ジークフリートの Wie Feuer brennt das Blut!(この血はまるで火だ!)のくだり、すごい。勢いがすごい。全く押してないのに勢いがあるのが、すごい。さっきからすごいばっかり言ってるけど、本当にすごいんだもの。


3幕ですが、最初に言っちゃうと、3幕3場は残念ながらそれなりです。リブレット通りでジークフリートがヘタったりすることもなく*6これまでの水準通りの歌唱を聴かせてくれますから、これを先に観るなら全然問題ない、むしろ他の映像よりずっといいくらいだと思いますが、この3場はとにかくコペハンが圧倒的でしたからねえ。

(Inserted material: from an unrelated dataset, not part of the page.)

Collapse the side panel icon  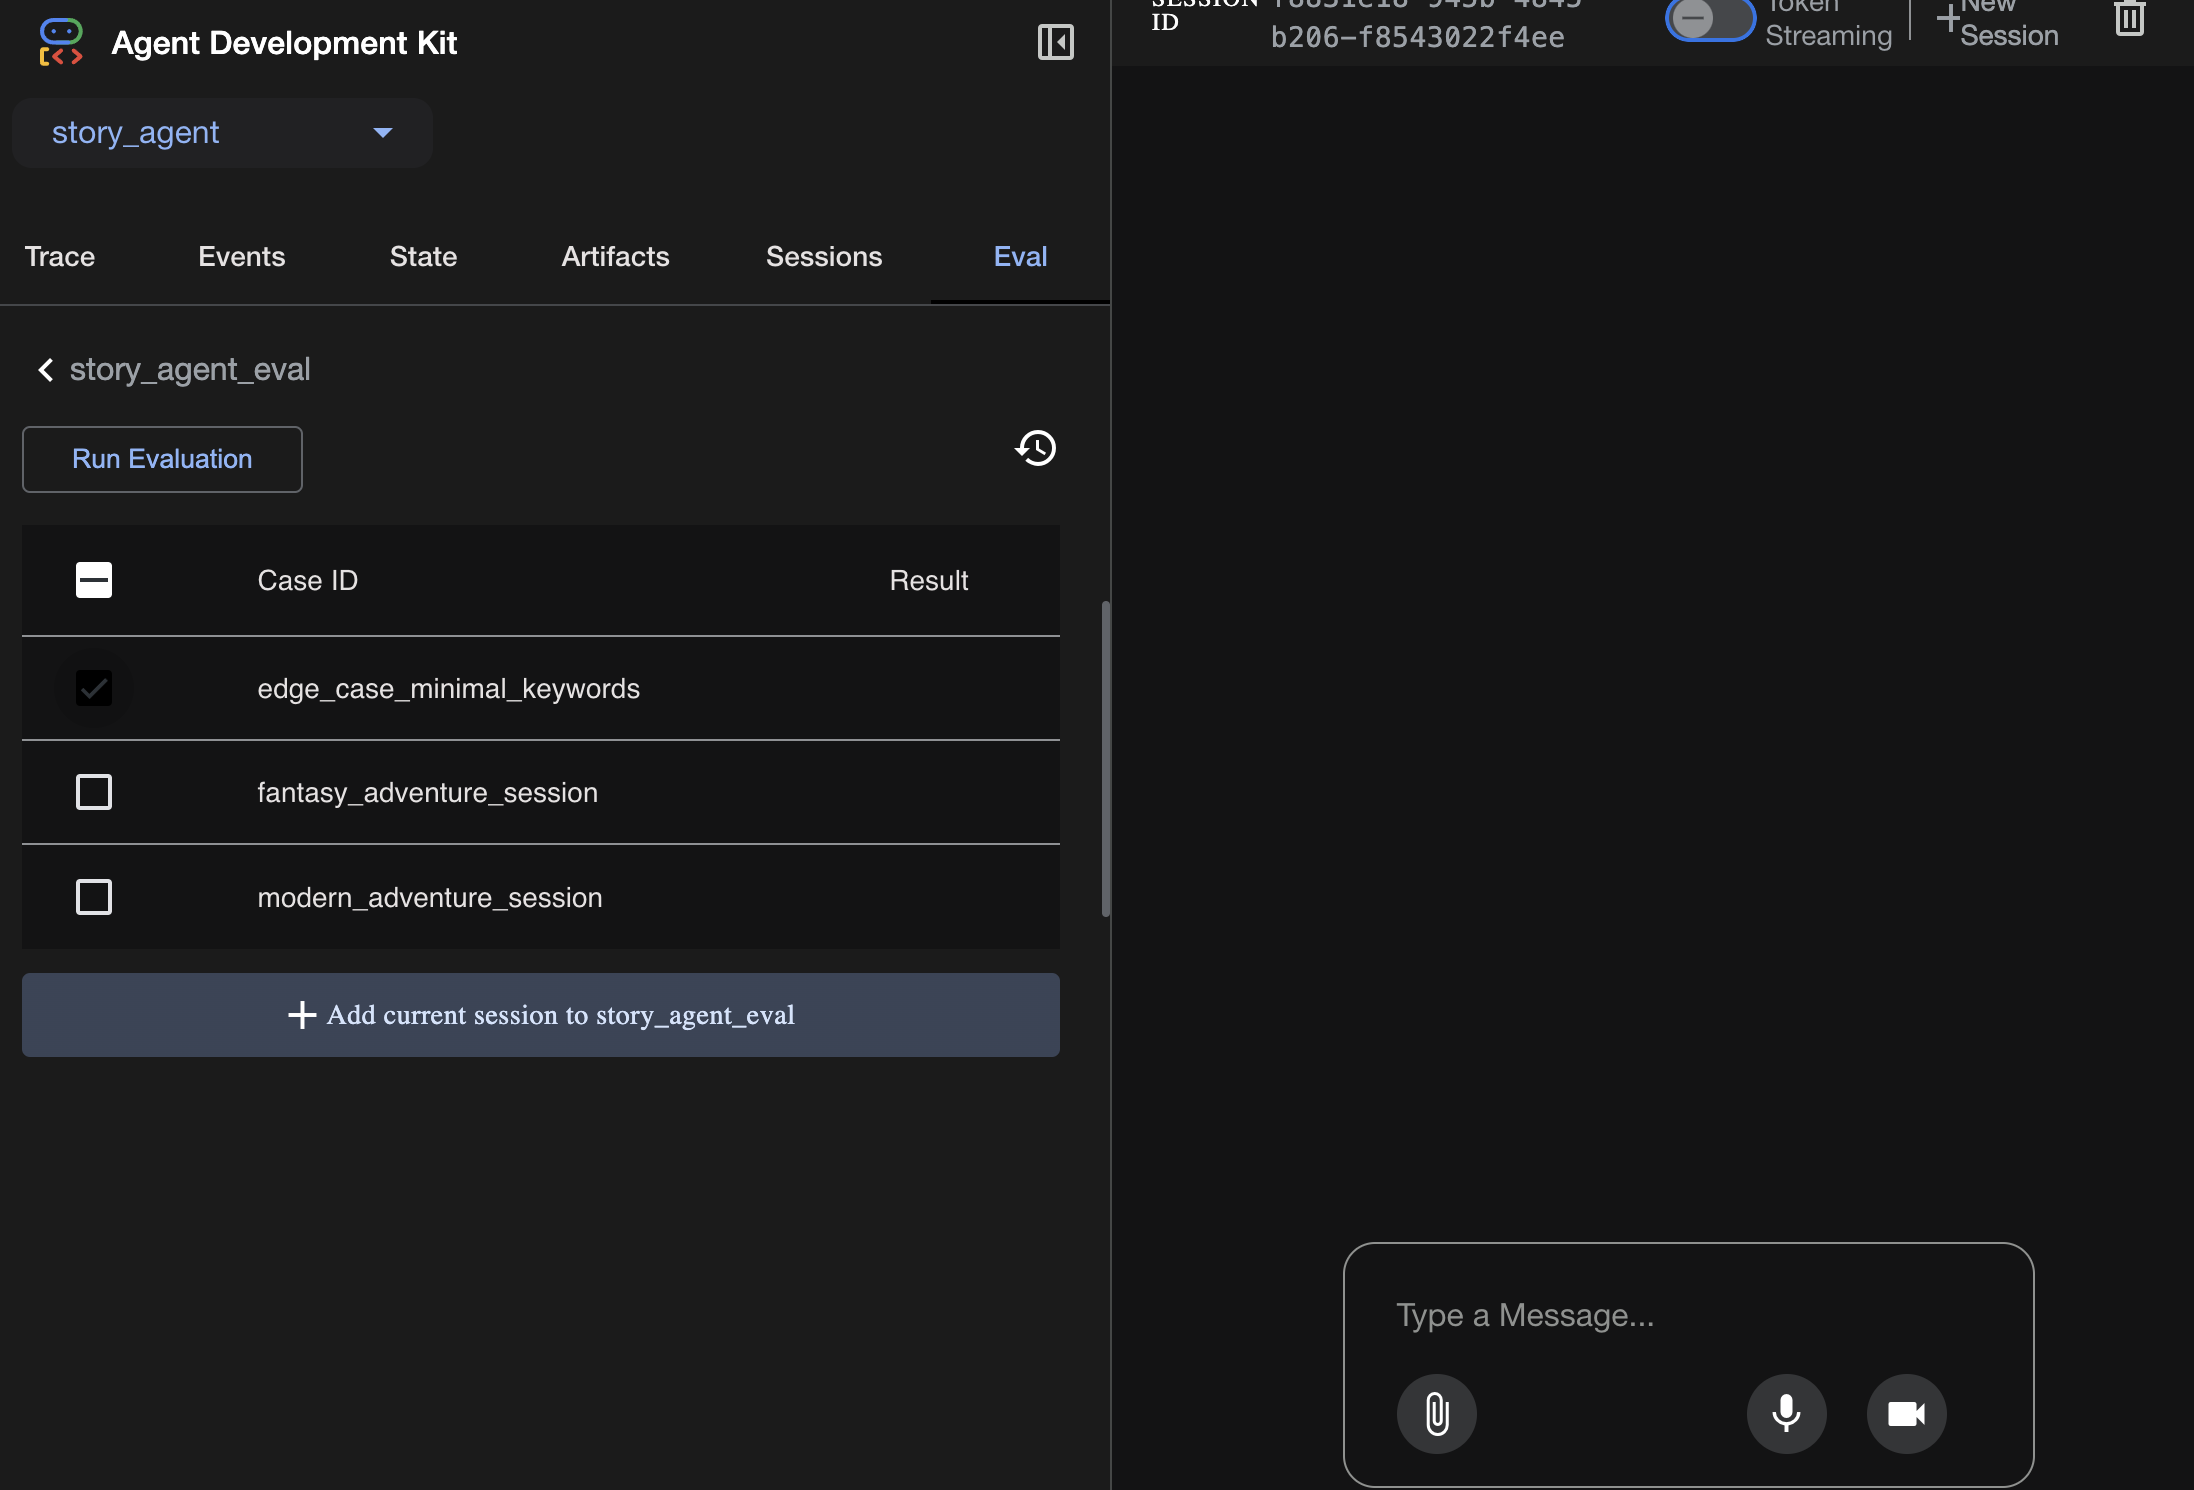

さて冒頭のヴォータンとエルダのシーンですが、これは、エルダがいいですねえ。ここまで満足出来るエルダははじめてです*7。ヴォータンは1幕のときほどのインパクトはないかな。でも充分満足出来ます。オケもいいです。純粋に音楽で満足出来る3幕1場は貴重だと思います。

さて次の2場ですが、ここのヴォータンの表現の変化は関心しました。ジークフリートのヴォータンて付けられてる旋律のせいで単調になりがちですが、そうじゃないのだなあと。それと2場のラスト、ひとつ面白いことを発見しました。Saniとオーフス・リングって、受ける印象がそっくりです。偶然か目の付け所がいいのか知りませんが、やっぱり右舷日記的には注目の若手ジークフリートNo.1です。

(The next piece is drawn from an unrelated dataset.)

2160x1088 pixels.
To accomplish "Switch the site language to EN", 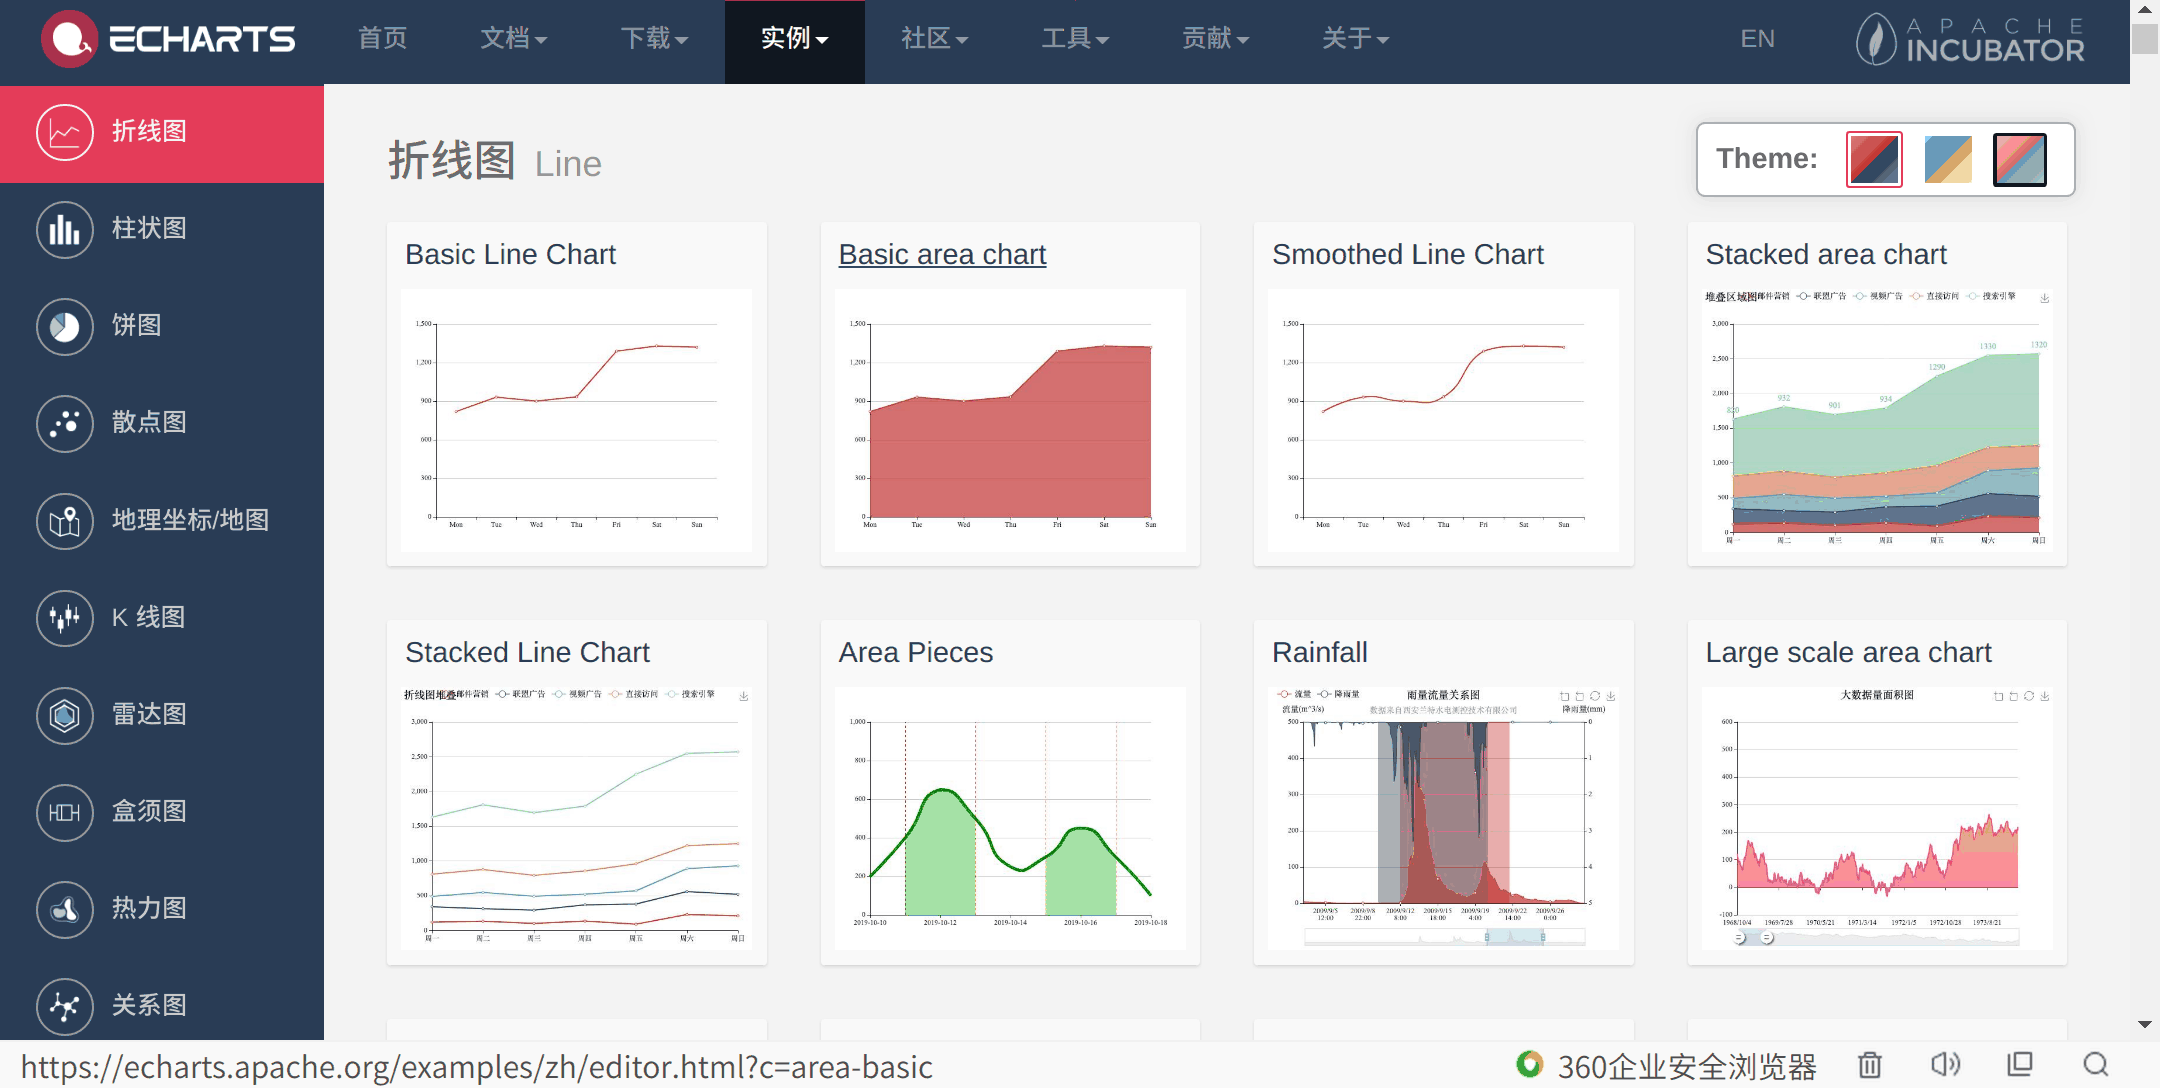I will [1757, 40].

3場は、ジークフリートが登場するところの、人物がシルエットになって背景が火から徐々にくすぶりに変わって、段々空が青くなっていくところが綺麗。ト書きの松の木陰がちゃんとある(笑)。オーフスは全体を通してこういうシルエット使いうまいです。景色として綺麗ってだけじゃなくて、火に目が眩んでるところから徐々に目が慣れていくところがよく伝わって来るんです。

歌は、うーん、まだ解釈しきれていない感じはするかな?歌唱としてはうまいけど、役柄やこの場面の解釈と結びついた特別の領域には達してない感じ。いや、先行映像しか知らない状態でこれを観たら感心したのかな。いやー、ここはやっぱりコペハンが特別過ぎたよ。ブリュンヒルデは、見た目の印象もあって、なにか、強さというよりは怯えの印象が強いブリュンヒルデです。

最後に、もっかい映像へのリンクを貼っていいですか。http://www.youtube.com/watch?v=TCd6_SbZc1U

DEN JYSKE OPERA, Siegfried, 26 and 28 August 1994
Conductor: Francesco Cristofoli
Staging: Klaus Hoffmeyer (Assistant: Kasper Holten)
Aarhus Symfoniorkester
Siegfried: Stig Fogh Andersen
Wanderer: Lars Waage
Mime: Hans Jorgen
Alberich: Jorgen Klint
Fafner: Jesper Brun-Jensen
Vogel: Henriette Bonde-Hansen
Brunnhilde: Lisbeth Balslev
Erda: Mette Ejsing

*1:舞台に複数設置したマイク間のバランスを変えてミックスしたりしてして、「ありのまま」よりも聴いたときに自然なように「加工」している。

*2:って外国だから。

*3:そんな喩えを出しても誰にも分からんだろう。なので注釈を付けておくと、信楽焼の狸の置物ありますよね、あれよく見ると結構写実的で、大狸は中年男の体型で子狸は幼児の体型になっているのです。はい無駄知識でした。

*4:そりゃあのジークフリートなら可愛くて仕方無いでしょうとも!

*5:だからテノールとしては相当低いとこがポジションなんだよなあ。受ける印象と真逆だけど。

*6:デカ声大会で勝てるような種類の声量は無いがスタミナはあるアスレチックテノールですから。